Pedro siempre Pedro… esta es una de las tres ocasiones en que Pedro no toma una postura disonante a lo largo de su misión junto a Cristo Jesús.

La confesión de la Divinidad del Hijo Único de la Virgen María… la segunda, en la multiplicación de los panes y peces donde se le exige a sus Discípulos adorar y comulgar de la Carne y la Sangre del Hijo de Dios.

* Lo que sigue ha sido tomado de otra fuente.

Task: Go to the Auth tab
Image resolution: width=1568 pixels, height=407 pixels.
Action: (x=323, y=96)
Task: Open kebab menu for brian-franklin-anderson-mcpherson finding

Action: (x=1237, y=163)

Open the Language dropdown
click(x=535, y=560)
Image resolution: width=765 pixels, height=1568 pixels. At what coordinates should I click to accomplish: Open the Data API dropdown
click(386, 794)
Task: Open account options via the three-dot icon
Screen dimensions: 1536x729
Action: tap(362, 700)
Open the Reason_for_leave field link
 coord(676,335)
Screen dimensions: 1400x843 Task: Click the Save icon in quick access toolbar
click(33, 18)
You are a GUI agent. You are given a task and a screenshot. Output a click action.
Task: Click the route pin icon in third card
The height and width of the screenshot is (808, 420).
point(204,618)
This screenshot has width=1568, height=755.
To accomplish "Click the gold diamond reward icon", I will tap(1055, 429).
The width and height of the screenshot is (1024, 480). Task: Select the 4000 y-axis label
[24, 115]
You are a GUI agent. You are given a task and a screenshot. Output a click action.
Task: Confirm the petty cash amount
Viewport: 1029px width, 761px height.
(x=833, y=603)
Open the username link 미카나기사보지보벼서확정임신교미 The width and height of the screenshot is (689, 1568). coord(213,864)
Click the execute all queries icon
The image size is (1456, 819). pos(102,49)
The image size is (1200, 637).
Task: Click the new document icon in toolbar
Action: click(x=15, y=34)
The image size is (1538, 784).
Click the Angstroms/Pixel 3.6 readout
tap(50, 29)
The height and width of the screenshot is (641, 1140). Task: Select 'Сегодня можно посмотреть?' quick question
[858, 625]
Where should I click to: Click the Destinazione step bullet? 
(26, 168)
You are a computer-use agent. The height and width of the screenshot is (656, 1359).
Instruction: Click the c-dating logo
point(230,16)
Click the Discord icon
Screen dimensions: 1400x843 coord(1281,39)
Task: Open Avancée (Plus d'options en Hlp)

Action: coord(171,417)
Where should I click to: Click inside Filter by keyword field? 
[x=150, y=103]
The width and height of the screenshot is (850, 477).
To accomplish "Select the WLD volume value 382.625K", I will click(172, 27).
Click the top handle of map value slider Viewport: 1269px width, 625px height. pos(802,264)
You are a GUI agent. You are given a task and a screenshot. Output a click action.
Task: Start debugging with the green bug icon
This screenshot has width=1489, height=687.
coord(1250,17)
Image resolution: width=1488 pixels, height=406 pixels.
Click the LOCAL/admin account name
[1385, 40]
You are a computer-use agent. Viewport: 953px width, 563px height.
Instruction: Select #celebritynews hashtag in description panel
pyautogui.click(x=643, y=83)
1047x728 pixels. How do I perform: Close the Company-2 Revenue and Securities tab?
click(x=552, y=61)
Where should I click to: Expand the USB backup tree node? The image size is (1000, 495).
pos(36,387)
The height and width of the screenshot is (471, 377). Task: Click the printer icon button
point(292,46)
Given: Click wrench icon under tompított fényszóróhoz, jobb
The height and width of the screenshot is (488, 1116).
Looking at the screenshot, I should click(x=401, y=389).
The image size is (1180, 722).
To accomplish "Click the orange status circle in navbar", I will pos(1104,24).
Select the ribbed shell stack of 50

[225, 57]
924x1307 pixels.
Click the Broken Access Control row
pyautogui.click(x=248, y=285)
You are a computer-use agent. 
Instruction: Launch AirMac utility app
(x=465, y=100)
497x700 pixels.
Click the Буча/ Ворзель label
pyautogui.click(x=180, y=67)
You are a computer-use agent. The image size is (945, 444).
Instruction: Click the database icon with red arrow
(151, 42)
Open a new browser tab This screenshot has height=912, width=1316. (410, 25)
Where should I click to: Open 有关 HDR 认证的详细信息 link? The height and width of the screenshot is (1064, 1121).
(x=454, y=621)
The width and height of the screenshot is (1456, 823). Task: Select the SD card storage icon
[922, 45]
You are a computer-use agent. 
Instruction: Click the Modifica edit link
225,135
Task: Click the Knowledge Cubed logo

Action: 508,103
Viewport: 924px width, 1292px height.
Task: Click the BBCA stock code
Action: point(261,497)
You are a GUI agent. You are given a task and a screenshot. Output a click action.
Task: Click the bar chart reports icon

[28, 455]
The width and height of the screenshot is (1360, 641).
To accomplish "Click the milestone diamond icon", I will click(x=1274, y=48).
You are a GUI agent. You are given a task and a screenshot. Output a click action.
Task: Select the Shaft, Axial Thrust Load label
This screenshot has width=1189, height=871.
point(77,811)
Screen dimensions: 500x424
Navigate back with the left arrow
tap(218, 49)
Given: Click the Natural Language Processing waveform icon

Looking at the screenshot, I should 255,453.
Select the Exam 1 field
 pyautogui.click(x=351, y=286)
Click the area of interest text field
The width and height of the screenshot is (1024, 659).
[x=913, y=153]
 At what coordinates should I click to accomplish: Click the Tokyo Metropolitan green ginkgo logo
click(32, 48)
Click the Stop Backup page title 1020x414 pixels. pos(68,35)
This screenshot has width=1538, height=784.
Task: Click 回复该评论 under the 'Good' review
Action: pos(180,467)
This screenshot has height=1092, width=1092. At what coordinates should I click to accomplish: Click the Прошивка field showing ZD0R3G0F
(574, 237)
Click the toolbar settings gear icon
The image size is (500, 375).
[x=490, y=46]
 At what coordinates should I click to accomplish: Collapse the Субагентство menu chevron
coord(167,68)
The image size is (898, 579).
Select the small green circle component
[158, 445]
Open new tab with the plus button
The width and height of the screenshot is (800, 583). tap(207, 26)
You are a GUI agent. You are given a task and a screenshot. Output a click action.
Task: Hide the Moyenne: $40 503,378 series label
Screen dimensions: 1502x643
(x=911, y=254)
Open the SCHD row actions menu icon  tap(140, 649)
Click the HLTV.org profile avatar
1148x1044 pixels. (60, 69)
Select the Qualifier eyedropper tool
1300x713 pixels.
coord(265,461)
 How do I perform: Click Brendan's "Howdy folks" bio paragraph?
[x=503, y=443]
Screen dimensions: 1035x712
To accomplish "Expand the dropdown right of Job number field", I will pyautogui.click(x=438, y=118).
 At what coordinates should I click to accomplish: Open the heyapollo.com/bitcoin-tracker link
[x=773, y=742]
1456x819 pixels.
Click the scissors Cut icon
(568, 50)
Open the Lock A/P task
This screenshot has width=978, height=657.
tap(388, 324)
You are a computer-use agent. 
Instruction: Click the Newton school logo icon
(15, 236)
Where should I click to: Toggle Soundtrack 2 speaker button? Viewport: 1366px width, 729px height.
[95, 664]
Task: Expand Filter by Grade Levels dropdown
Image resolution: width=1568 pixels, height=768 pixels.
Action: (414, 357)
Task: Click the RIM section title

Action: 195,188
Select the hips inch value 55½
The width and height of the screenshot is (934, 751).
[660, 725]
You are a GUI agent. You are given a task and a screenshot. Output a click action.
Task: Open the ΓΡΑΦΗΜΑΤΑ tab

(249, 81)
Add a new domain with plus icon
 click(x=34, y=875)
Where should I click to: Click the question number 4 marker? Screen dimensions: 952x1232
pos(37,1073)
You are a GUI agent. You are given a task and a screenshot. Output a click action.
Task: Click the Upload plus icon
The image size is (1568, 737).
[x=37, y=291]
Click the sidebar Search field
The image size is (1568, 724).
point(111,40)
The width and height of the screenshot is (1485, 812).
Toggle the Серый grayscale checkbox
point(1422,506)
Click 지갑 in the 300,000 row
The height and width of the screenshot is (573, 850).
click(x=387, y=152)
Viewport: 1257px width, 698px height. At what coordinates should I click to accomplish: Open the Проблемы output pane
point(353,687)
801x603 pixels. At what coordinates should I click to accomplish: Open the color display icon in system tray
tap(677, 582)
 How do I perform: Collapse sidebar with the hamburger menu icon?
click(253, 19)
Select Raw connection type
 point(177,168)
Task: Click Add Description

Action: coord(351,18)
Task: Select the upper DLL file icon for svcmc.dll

Tantos Discípulos le abandonan, porque no se trata solo de comer hasta hartarse de los placeres de la vida y milagros que llenen las apetencias de los sentidos… Es que en las buenas y en la malas decir como Pedro: Señor, ¿a donde iremos? Si solo tu tienes Palabras que se convierten en el Pan de Vida Eterna, y nosotros hemos creído y conocemos que tú eres el Cristo.

Y la tercera, la vencida y definitiva: su triple declaración de amor a Jesús Resucitado, el mismo que hizo la Pesca Milagrosa.

Demos gracias a Dios por Pedro Discípulo, el impetuoso, sin dobles caras y respetuoso de su Maestro.

Solo uno aprende equivocándose y permaneciendo en el Camino de subida con Jesucristo hasta Jerusalén para participar de su muerte y resurrección.

Esta es la misión del Obispo de Roma. Demos gracias porque nos ha tocado vivir un tiempo en que cada vez la actuación del Santo Padre es similar al mismo pobre Pescador de Galilea.

El Papa tiene el poder de las llaves, de atar y desatar, es decir, de la enseñanza universal del Evangelio, de la administración de los Sacramentos de nuestra salvación y de la misión caritativa.

Quien se alimenta de la enseñanza del Romano Pontifice no se equivoca… quien participa de la Liturgia de la Iglesia no morirá, y quien se da por entero en el servicio santo y desinteresado a los hermanos comienza desde ahora su Pascua para resucitar a la vida eterna.